CMOs should also look to match their scientific disciplines to the Pharma companies’ process design needs. Within this industry, CMOs sometimes feature a one-sided technological capability for process chemistry. Engineering has always been present in our industry; however chemical engineers typically support unit operation design or plant production. Analytical chemistry is sometimes limited to the quality control lab. In cases where a CMO features a central analytical laboratory, this capability is wholly separate from the design effort. In fact some companies’ design labs pay for analytical development on a fee-for-service arrangement with their own central lab. The reality for full-service outsourcing companies in the API industry is that a high-performance development team must be balanced with process chemists, analytical chemists and chemical engineers all working on the process design itself. Companies who provide a balanced team approach will be valuable collaborators for development, registration and commercial supply.

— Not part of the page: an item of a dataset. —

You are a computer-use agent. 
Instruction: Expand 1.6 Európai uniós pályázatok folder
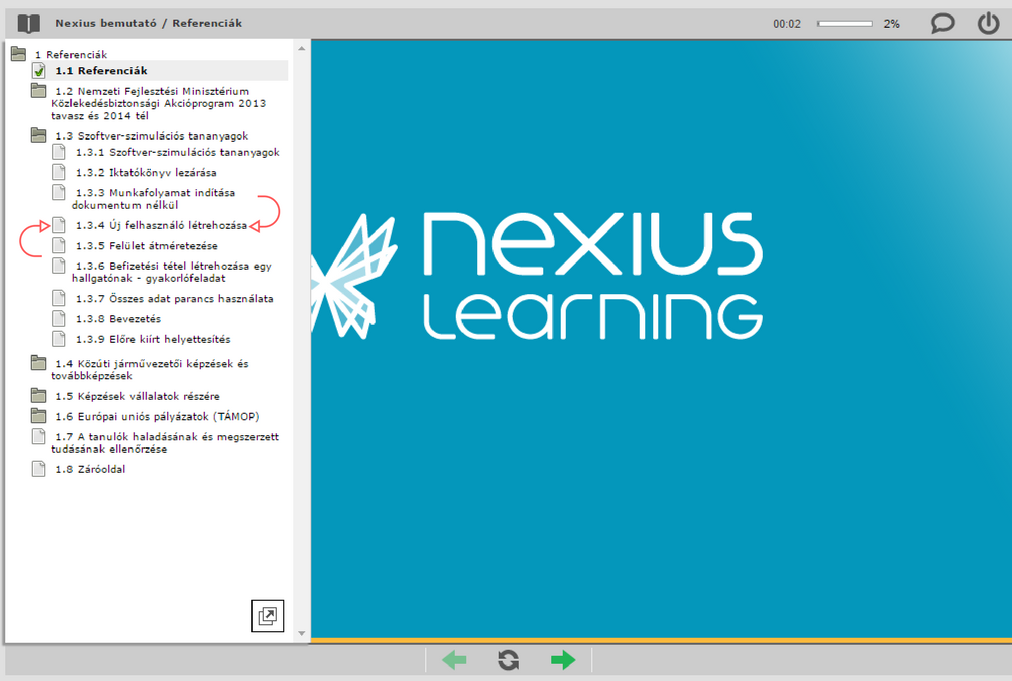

Finally, Pharma companies and CMOs can benefit their collaboration through the employment of prescient project managers on each side of the relationship. Individuals with experience in commercial process design and material delivery will be able to foresee developing issues; knowledge of their own organization’s capabilities will allow the project manager to quickly resolve issues and redirect resources to critical needs. Experienced project leaders can also keep team morale on a positive track and leverage the strengths of various team members to achieve the desired outcome.
References
- FDA Guidance for Industry Contract Manufacturing Arrangements for Drugs: Quality Agreements, May 2013. http://www.fda.gov/downloads/Drugs/GuidanceComplianceRegulatoryInformation/Guidances/UCM353925.pdf
- Pharmaceutical Quality by Design: Product and Process Development, Understanding, and Control, Journal of Pharmaceutical Research, Vol. 25(4), pp 781-791, 2008
- Financial Justification for QbD and Cost of Regulation Compliance, Girish Malhotra, Pharmaceutical Processing, Analyst Blog, May 23, 2012. See: http://www.pharmpro.com/articles/2010/03/pharmaceutical-costs-technology-innovation-opportunities-reality
- Building a Sustainable API Supply Chain, Pharmaceutical Outsourcing, January 29, 2013.
Author Biography
Thomas M. Eckrich, Ph.D., is Advisor, Chemical Product Research and Development at Eli Lilly and Company. Tom received a BS in chemistry from Purdue University and a doctorate in chemistry from Harvard University. Tom has worked for Eli Lilly and Company since graduating from Harvard, starting out as a chemist working in the area of antibiotic research. Tom has held various leadership positions in chemical development, including the position of managing director of Lilly’s European Development Centre in Brussels, Belgium. Tom has published 10 scientific papers and holds three patents. Tom is currently a member of Lilly’s Small Molecule Design and Development leadership team with responsibility for small molecule outsourcing strategy.